* Start MATERIAL SUPPLIED *
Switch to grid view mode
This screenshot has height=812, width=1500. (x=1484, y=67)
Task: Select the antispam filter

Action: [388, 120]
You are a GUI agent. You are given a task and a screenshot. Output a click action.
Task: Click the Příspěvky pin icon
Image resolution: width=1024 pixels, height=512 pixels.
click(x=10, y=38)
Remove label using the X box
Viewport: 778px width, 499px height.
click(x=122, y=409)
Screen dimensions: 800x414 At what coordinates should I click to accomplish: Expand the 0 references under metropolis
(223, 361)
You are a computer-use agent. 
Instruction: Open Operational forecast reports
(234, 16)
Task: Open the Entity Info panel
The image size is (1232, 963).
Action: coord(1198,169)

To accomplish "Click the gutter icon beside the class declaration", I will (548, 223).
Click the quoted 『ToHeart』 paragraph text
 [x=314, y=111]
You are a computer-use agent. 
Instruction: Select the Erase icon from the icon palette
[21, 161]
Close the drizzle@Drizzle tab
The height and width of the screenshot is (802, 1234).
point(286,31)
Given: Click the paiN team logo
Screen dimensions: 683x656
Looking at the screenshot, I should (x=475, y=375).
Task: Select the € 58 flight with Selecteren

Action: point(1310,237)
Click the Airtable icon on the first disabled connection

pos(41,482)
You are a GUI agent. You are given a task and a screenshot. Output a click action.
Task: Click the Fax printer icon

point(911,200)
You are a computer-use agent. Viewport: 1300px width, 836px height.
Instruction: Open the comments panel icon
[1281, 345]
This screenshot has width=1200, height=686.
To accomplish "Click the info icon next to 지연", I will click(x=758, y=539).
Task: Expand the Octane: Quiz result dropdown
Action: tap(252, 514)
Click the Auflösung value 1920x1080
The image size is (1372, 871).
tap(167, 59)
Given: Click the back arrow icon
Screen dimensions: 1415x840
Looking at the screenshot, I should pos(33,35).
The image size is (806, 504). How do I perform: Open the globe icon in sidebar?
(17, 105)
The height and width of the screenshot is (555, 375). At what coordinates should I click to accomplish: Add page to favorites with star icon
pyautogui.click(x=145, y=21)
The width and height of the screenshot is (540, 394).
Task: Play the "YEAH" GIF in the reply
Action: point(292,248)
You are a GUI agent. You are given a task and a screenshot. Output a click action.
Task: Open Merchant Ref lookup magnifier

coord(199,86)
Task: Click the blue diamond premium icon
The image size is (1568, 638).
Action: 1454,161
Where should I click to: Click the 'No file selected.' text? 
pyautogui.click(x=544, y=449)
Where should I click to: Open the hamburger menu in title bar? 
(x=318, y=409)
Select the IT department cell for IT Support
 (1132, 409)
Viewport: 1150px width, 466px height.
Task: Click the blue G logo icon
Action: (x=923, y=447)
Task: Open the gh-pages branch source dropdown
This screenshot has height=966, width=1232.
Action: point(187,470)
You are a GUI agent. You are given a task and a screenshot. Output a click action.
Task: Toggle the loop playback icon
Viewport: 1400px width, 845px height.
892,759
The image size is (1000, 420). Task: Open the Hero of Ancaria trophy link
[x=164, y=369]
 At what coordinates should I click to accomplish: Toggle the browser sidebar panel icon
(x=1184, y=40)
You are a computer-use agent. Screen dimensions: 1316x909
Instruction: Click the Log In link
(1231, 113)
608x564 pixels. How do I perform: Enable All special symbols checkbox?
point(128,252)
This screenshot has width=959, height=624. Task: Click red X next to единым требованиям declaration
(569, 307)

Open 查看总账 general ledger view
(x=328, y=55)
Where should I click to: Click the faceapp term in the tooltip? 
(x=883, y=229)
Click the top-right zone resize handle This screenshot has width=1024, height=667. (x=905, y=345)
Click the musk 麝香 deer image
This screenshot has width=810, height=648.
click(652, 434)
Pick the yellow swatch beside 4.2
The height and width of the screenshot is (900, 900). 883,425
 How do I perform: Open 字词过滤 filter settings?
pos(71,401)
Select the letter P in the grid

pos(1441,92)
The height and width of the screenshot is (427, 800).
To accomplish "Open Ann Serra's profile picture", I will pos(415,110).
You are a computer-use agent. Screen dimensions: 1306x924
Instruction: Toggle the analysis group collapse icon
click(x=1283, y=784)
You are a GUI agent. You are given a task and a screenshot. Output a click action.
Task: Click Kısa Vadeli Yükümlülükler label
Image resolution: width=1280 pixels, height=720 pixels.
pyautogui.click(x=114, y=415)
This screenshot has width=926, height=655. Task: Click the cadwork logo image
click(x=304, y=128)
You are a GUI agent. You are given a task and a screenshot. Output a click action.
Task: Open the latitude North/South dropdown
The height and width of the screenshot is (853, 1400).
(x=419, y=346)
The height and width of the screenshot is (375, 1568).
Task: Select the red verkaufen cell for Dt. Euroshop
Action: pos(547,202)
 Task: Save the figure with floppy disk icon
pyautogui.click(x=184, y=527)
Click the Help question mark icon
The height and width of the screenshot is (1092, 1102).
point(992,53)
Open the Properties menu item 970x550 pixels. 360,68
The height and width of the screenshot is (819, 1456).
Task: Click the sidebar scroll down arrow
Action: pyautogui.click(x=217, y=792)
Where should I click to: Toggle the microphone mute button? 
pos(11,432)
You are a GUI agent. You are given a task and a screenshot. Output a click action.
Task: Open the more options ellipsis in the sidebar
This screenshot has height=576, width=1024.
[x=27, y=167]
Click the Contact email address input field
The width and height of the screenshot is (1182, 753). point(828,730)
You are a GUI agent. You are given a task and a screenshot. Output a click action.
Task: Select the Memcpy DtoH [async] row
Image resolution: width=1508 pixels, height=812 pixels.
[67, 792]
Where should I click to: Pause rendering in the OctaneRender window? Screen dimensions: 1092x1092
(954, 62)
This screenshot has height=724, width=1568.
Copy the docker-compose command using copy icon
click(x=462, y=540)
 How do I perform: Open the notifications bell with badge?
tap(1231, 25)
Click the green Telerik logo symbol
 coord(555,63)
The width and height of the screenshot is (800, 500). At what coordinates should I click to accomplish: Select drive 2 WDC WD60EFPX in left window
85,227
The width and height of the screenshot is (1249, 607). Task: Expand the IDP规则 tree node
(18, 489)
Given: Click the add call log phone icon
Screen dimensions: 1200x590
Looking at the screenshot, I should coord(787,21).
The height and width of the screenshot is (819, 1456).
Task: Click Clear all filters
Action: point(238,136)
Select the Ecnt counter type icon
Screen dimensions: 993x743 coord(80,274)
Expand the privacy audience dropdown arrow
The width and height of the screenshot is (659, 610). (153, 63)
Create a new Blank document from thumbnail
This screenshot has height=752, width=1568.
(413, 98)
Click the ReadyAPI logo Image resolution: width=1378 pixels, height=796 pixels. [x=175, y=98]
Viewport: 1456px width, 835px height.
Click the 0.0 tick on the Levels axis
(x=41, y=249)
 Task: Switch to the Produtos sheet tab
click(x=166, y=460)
* End MATERIAL SUPPLIED *
[THE PROBLEM] Reproduce the data above, replacing every occurrence of "computer-use agent" with "desktop agent" and leaving everything else unchanged.

[RESPONSE BELOW]
Switch to grid view mode
This screenshot has height=812, width=1500. (x=1484, y=67)
Task: Select the antispam filter

Action: [388, 120]
You are a GUI agent. You are given a task and a screenshot. Output a click action.
Task: Click the Příspěvky pin icon
Image resolution: width=1024 pixels, height=512 pixels.
click(x=10, y=38)
Remove label using the X box
Viewport: 778px width, 499px height.
click(x=122, y=409)
Screen dimensions: 800x414 At what coordinates should I click to accomplish: Expand the 0 references under metropolis
(223, 361)
You are a desktop agent. 
Instruction: Open Operational forecast reports
(234, 16)
Task: Open the Entity Info panel
The image size is (1232, 963).
Action: coord(1198,169)

To accomplish "Click the gutter icon beside the class declaration", I will (548, 223).
Click the quoted 『ToHeart』 paragraph text
 [x=314, y=111]
You are a desktop agent. 
Instruction: Select the Erase icon from the icon palette
[21, 161]
Close the drizzle@Drizzle tab
The height and width of the screenshot is (802, 1234).
point(286,31)
Given: Click the paiN team logo
Screen dimensions: 683x656
Looking at the screenshot, I should (x=475, y=375).
Task: Select the € 58 flight with Selecteren

Action: point(1310,237)
Click the Airtable icon on the first disabled connection

pos(41,482)
You are a GUI agent. You are given a task and a screenshot. Output a click action.
Task: Click the Fax printer icon

point(911,200)
You are a desktop agent. Viewport: 1300px width, 836px height.
Instruction: Open the comments panel icon
[1281, 345]
This screenshot has width=1200, height=686.
To accomplish "Click the info icon next to 지연", I will click(x=758, y=539).
Task: Expand the Octane: Quiz result dropdown
Action: tap(252, 514)
Click the Auflösung value 1920x1080
The image size is (1372, 871).
tap(167, 59)
Given: Click the back arrow icon
Screen dimensions: 1415x840
Looking at the screenshot, I should pos(33,35).
The image size is (806, 504). How do I perform: Open the globe icon in sidebar?
(17, 105)
The height and width of the screenshot is (555, 375). At what coordinates should I click to accomplish: Add page to favorites with star icon
pyautogui.click(x=145, y=21)
The width and height of the screenshot is (540, 394).
Task: Play the "YEAH" GIF in the reply
Action: point(292,248)
You are a GUI agent. You are given a task and a screenshot. Output a click action.
Task: Open Merchant Ref lookup magnifier

coord(199,86)
Task: Click the blue diamond premium icon
The image size is (1568, 638).
Action: 1454,161
Where should I click to: Click the 'No file selected.' text? 
pyautogui.click(x=544, y=449)
Where should I click to: Open the hamburger menu in title bar? 
(x=318, y=409)
Select the IT department cell for IT Support
 (1132, 409)
Viewport: 1150px width, 466px height.
Task: Click the blue G logo icon
Action: (x=923, y=447)
Task: Open the gh-pages branch source dropdown
This screenshot has height=966, width=1232.
Action: point(187,470)
You are a GUI agent. You are given a task and a screenshot. Output a click action.
Task: Toggle the loop playback icon
Viewport: 1400px width, 845px height.
892,759
The image size is (1000, 420). Task: Open the Hero of Ancaria trophy link
[x=164, y=369]
 At what coordinates should I click to accomplish: Toggle the browser sidebar panel icon
(x=1184, y=40)
You are a desktop agent. Screen dimensions: 1316x909
Instruction: Click the Log In link
(1231, 113)
608x564 pixels. How do I perform: Enable All special symbols checkbox?
point(128,252)
This screenshot has width=959, height=624. Task: Click red X next to единым требованиям declaration
(569, 307)

Open 查看总账 general ledger view
(x=328, y=55)
Where should I click to: Click the faceapp term in the tooltip? 
(x=883, y=229)
Click the top-right zone resize handle This screenshot has width=1024, height=667. (x=905, y=345)
Click the musk 麝香 deer image
This screenshot has width=810, height=648.
click(652, 434)
Pick the yellow swatch beside 4.2
The height and width of the screenshot is (900, 900). 883,425
 How do I perform: Open 字词过滤 filter settings?
pos(71,401)
Select the letter P in the grid

pos(1441,92)
The height and width of the screenshot is (427, 800).
To accomplish "Open Ann Serra's profile picture", I will pos(415,110).
You are a desktop agent. Screen dimensions: 1306x924
Instruction: Toggle the analysis group collapse icon
click(x=1283, y=784)
You are a GUI agent. You are given a task and a screenshot. Output a click action.
Task: Click Kısa Vadeli Yükümlülükler label
Image resolution: width=1280 pixels, height=720 pixels.
pyautogui.click(x=114, y=415)
This screenshot has width=926, height=655. Task: Click the cadwork logo image
click(x=304, y=128)
You are a GUI agent. You are given a task and a screenshot. Output a click action.
Task: Open the latitude North/South dropdown
The height and width of the screenshot is (853, 1400).
(x=419, y=346)
The height and width of the screenshot is (375, 1568).
Task: Select the red verkaufen cell for Dt. Euroshop
Action: pos(547,202)
 Task: Save the figure with floppy disk icon
pyautogui.click(x=184, y=527)
Click the Help question mark icon
The height and width of the screenshot is (1092, 1102).
point(992,53)
Open the Properties menu item 970x550 pixels. 360,68
The height and width of the screenshot is (819, 1456).
Task: Click the sidebar scroll down arrow
Action: pyautogui.click(x=217, y=792)
Where should I click to: Toggle the microphone mute button? 
pos(11,432)
You are a GUI agent. You are given a task and a screenshot. Output a click action.
Task: Open the more options ellipsis in the sidebar
This screenshot has height=576, width=1024.
[x=27, y=167]
Click the Contact email address input field
The width and height of the screenshot is (1182, 753). point(828,730)
You are a GUI agent. You are given a task and a screenshot. Output a click action.
Task: Select the Memcpy DtoH [async] row
Image resolution: width=1508 pixels, height=812 pixels.
[67, 792]
Where should I click to: Pause rendering in the OctaneRender window? Screen dimensions: 1092x1092
(954, 62)
This screenshot has height=724, width=1568.
Copy the docker-compose command using copy icon
click(x=462, y=540)
 How do I perform: Open the notifications bell with badge?
tap(1231, 25)
Click the green Telerik logo symbol
 coord(555,63)
The width and height of the screenshot is (800, 500). At what coordinates should I click to accomplish: Select drive 2 WDC WD60EFPX in left window
85,227
The width and height of the screenshot is (1249, 607). Task: Expand the IDP规则 tree node
(18, 489)
Given: Click the add call log phone icon
Screen dimensions: 1200x590
Looking at the screenshot, I should coord(787,21).
The height and width of the screenshot is (819, 1456).
Task: Click Clear all filters
Action: point(238,136)
Select the Ecnt counter type icon
Screen dimensions: 993x743 coord(80,274)
Expand the privacy audience dropdown arrow
The width and height of the screenshot is (659, 610). (153, 63)
Create a new Blank document from thumbnail
This screenshot has height=752, width=1568.
(413, 98)
Click the ReadyAPI logo Image resolution: width=1378 pixels, height=796 pixels. [x=175, y=98]
Viewport: 1456px width, 835px height.
Click the 0.0 tick on the Levels axis
(x=41, y=249)
 Task: Switch to the Produtos sheet tab
click(x=166, y=460)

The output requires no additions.